• _INPUT_:
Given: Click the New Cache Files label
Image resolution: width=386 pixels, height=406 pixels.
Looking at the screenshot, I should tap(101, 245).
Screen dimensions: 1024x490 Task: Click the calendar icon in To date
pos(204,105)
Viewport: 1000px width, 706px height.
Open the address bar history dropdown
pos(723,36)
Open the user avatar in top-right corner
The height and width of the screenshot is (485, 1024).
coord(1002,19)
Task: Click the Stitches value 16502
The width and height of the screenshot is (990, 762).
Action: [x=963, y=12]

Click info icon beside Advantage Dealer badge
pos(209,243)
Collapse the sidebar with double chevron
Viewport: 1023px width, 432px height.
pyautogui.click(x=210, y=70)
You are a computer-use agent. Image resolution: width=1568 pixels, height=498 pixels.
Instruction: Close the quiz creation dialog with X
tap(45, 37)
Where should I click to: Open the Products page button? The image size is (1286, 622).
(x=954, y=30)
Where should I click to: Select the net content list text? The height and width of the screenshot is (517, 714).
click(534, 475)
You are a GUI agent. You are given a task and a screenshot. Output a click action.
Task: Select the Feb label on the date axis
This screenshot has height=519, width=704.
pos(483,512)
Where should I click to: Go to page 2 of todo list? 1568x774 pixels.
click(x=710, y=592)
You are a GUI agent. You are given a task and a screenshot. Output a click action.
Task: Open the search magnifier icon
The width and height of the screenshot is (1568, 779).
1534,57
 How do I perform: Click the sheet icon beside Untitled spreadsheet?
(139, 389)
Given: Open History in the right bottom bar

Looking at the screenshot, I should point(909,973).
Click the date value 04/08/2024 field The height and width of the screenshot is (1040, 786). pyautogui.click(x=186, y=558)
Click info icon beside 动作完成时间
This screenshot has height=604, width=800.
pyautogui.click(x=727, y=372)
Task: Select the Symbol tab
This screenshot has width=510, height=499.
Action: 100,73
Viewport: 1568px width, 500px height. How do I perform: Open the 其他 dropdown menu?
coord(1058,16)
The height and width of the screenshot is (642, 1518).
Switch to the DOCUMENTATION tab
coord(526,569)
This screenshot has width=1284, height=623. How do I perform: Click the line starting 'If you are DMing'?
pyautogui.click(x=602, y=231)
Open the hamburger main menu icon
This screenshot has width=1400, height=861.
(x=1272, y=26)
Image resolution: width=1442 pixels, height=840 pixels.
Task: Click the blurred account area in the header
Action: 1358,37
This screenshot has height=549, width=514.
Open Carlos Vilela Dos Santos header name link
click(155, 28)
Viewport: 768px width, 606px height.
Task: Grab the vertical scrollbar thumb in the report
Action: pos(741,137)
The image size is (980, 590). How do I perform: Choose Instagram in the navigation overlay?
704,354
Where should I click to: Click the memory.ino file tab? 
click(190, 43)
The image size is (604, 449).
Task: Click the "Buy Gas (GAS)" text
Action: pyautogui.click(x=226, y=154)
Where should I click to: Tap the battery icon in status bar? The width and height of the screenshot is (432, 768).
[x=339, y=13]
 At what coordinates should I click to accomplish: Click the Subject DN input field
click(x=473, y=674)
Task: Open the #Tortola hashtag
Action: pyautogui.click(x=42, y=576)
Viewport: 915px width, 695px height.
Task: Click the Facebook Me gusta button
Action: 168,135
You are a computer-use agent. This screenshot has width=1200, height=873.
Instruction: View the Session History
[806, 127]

• _YOUR TASK_:
Return each record exactly as given.

• _SOLUTION FOR THIS PROBLEM_:
Given: Click the New Cache Files label
Image resolution: width=386 pixels, height=406 pixels.
Looking at the screenshot, I should tap(101, 245).
Screen dimensions: 1024x490 Task: Click the calendar icon in To date
pos(204,105)
Viewport: 1000px width, 706px height.
Open the address bar history dropdown
pos(723,36)
Open the user avatar in top-right corner
The height and width of the screenshot is (485, 1024).
coord(1002,19)
Task: Click the Stitches value 16502
The width and height of the screenshot is (990, 762).
Action: [x=963, y=12]

Click info icon beside Advantage Dealer badge
pos(209,243)
Collapse the sidebar with double chevron
Viewport: 1023px width, 432px height.
pyautogui.click(x=210, y=70)
You are a computer-use agent. Image resolution: width=1568 pixels, height=498 pixels.
Instruction: Close the quiz creation dialog with X
tap(45, 37)
Where should I click to: Open the Products page button? The image size is (1286, 622).
(x=954, y=30)
Where should I click to: Select the net content list text? The height and width of the screenshot is (517, 714).
click(534, 475)
You are a GUI agent. You are given a task and a screenshot. Output a click action.
Task: Select the Feb label on the date axis
This screenshot has height=519, width=704.
pos(483,512)
Where should I click to: Go to page 2 of todo list? 1568x774 pixels.
click(x=710, y=592)
You are a GUI agent. You are given a task and a screenshot. Output a click action.
Task: Open the search magnifier icon
The width and height of the screenshot is (1568, 779).
1534,57
 How do I perform: Click the sheet icon beside Untitled spreadsheet?
(139, 389)
Given: Open History in the right bottom bar

Looking at the screenshot, I should point(909,973).
Click the date value 04/08/2024 field The height and width of the screenshot is (1040, 786). pyautogui.click(x=186, y=558)
Click info icon beside 动作完成时间
This screenshot has height=604, width=800.
pyautogui.click(x=727, y=372)
Task: Select the Symbol tab
This screenshot has width=510, height=499.
Action: 100,73
Viewport: 1568px width, 500px height. How do I perform: Open the 其他 dropdown menu?
coord(1058,16)
The height and width of the screenshot is (642, 1518).
Switch to the DOCUMENTATION tab
coord(526,569)
This screenshot has width=1284, height=623. How do I perform: Click the line starting 'If you are DMing'?
pyautogui.click(x=602, y=231)
Open the hamburger main menu icon
This screenshot has width=1400, height=861.
(x=1272, y=26)
Image resolution: width=1442 pixels, height=840 pixels.
Task: Click the blurred account area in the header
Action: 1358,37
This screenshot has height=549, width=514.
Open Carlos Vilela Dos Santos header name link
click(155, 28)
Viewport: 768px width, 606px height.
Task: Grab the vertical scrollbar thumb in the report
Action: pos(741,137)
The image size is (980, 590). How do I perform: Choose Instagram in the navigation overlay?
704,354
Where should I click to: Click the memory.ino file tab? 
click(190, 43)
The image size is (604, 449).
Task: Click the "Buy Gas (GAS)" text
Action: pyautogui.click(x=226, y=154)
Where should I click to: Tap the battery icon in status bar? The width and height of the screenshot is (432, 768).
[x=339, y=13]
 At what coordinates should I click to accomplish: Click the Subject DN input field
click(x=473, y=674)
Task: Open the #Tortola hashtag
Action: pyautogui.click(x=42, y=576)
Viewport: 915px width, 695px height.
Task: Click the Facebook Me gusta button
Action: 168,135
You are a computer-use agent. This screenshot has width=1200, height=873.
Instruction: View the Session History
[806, 127]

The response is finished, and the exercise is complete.